Остаток обеда прошел в разговорах о необязательном. Шелестов оставил расспросы, никаких попыток разведать подробности более не делал и тянул время до отъезда. Обратный поезд был у него в шесть сорок пять, Иващенко проводил его до леска, за которым слышались гудки и перестуки со станции. У леска они остановились, Иващенко все похлопывал себя по голенищу.

— Это московский скорый, — сказал он, когда за лесом опять быстро и дробно прошумело.

— Да, — согласился Шелестов, словно ему было дело до московского скорого. — В столицу, значит.

— А вообще, — сказал вдруг комбриг, — я и правда думаю: без человека… без человека гораздо красота совершеннее. Вам виднее, вы — писатель. Но вот посмотрите: лес, небо. — Он указал прутиком на золотящийся запад. — И тут мы вот с вами. Я так понимаю, что человека надо убирать.

— Ну, вы в этом направлении поработали, — сказал Шелестов с внезапной обидой. Он день потратил черт-те на что, а сейчас всякая минута была на счету, книгу ждали, и сколько он бы написал за этот день, пока обедал дурацкой комбриговской окрошечкой! Он лучше, вернее бы написал, чем любая правда, и все поверили бы, что было как у него в «Порогах», а не как у комбрига в его скучной настоящей Белой Церкви.

— И мы поработали, и вы поработали, — неожиданно спокойно кивнул комбриг. — Ведь оно как было? Ведь под Ракитной — знаете? Были же под Ракитной?

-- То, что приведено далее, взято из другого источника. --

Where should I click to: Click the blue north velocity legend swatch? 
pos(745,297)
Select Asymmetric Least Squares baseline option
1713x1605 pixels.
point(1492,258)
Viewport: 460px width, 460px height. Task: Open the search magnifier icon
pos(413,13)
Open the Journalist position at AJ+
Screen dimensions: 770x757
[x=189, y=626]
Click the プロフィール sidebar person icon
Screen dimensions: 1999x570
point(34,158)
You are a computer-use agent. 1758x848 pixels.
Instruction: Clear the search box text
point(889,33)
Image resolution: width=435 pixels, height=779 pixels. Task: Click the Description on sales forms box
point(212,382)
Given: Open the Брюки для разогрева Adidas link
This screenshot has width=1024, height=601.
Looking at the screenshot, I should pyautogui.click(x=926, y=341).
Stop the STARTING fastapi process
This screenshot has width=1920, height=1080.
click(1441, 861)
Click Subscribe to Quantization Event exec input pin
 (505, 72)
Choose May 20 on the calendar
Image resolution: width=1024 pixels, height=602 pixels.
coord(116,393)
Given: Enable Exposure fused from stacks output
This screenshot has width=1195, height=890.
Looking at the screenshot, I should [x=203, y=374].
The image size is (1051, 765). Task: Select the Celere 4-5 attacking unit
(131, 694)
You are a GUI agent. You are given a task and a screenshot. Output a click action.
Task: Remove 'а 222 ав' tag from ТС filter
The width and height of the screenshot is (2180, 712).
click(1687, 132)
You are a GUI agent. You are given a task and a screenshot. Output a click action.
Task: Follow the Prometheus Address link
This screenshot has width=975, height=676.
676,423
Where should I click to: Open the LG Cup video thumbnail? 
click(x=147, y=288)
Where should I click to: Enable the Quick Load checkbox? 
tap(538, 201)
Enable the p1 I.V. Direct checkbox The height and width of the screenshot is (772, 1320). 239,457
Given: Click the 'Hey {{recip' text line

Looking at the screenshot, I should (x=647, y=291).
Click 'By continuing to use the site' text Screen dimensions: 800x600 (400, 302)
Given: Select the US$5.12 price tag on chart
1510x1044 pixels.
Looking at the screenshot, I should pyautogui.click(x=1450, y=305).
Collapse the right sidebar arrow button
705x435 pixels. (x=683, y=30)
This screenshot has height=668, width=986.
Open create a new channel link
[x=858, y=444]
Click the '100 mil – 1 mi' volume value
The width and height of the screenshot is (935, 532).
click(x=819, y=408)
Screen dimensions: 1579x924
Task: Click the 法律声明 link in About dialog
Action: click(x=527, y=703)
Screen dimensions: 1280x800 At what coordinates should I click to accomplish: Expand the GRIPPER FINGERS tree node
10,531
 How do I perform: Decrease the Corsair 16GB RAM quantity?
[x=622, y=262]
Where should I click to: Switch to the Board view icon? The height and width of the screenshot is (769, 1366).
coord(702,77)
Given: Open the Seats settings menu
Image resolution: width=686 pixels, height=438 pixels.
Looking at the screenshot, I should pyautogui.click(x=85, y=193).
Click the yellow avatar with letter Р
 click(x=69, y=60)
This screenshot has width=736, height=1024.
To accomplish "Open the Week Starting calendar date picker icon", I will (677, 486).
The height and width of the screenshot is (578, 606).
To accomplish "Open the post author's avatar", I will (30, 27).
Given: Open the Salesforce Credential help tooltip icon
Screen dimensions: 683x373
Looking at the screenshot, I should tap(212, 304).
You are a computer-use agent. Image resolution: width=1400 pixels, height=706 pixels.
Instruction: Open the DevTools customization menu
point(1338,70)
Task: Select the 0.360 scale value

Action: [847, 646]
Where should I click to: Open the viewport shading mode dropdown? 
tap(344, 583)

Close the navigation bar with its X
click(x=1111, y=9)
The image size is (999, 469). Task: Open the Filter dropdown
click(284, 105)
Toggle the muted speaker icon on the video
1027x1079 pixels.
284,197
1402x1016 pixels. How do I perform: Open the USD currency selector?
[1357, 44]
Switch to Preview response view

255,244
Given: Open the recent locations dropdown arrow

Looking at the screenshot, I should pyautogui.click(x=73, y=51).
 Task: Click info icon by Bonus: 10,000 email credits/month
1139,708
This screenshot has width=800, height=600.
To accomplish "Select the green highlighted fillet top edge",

— Не случилось по молодости.

— Ну хорошо, ладно. По молодости. — Иващенко усмехнулся. — А вот сейчас живем все, как не было ничего. Значит, это что было? Это же не так было, что одни — такие, а другие — другие. Все были люди. Вот как я, как вы. И значит, не одни других уничтожали, а просто сами себя… так? Потому что поманило чем-то таким, чего не бывает, а потом оказалось — нет, изволь, приехали, все будет обратно так, как будет. Хорошо это? Нет, это нехорошо. И тогда сами себя… в окрошку. Чтобы не было. Вот это правильно, я считаю. Без человека земля имеет вид.

Шелестов ничего не понимал.

— Надо куда-то деть человека, а лучше бы он сам себя куда-то дел, — мечтательно продолжал комбриг Иващенко. — Вот как комбриг Иващенко. Где комбриг? Нет комбрига. А есть ученый-агроном, по случайности носящий то же фамилие. Вот есть писатель Шелестов, хорошо. А где один другой человек? Никто не знает. И вот если бы мы все так исчезли, пропали… то, может быть, на месте нас народилося бы другое, прекрасное, как роза. Где Роза Люксембург? Нет Розы Люксембург. А что же мы имеем? Мы имеем совсем другое, цветущее. И это есть та нечеловеческая красота, которая вам пора на поезд, на поезд, идите, пожалуйста, и не оглядывайтесь, — закончил он внезапно, резко повернулся и пошел в сторону своего сада.

А Шелестов пошел на поезд, твердо убежденный, что все-таки Гражданская война не проходит бесследно даже и для самого грубого рассудка.

15 августа 1929, Москва

«В огненно-лазоревой глубине неба махрилось, клубясь, кипенное облако, смотрелось в зеркальную зелень Дона, гладко застывшего в полуденной тишине Троицына дня, и коршун бурыми упругими полудужьями крыл обозначался вдали, словно без него, едва намеченного в густом куреве у горизонта, не так чувствовалась бы потная, истомная жара, не так ярко блистал бы на выгорающей степи ковыль».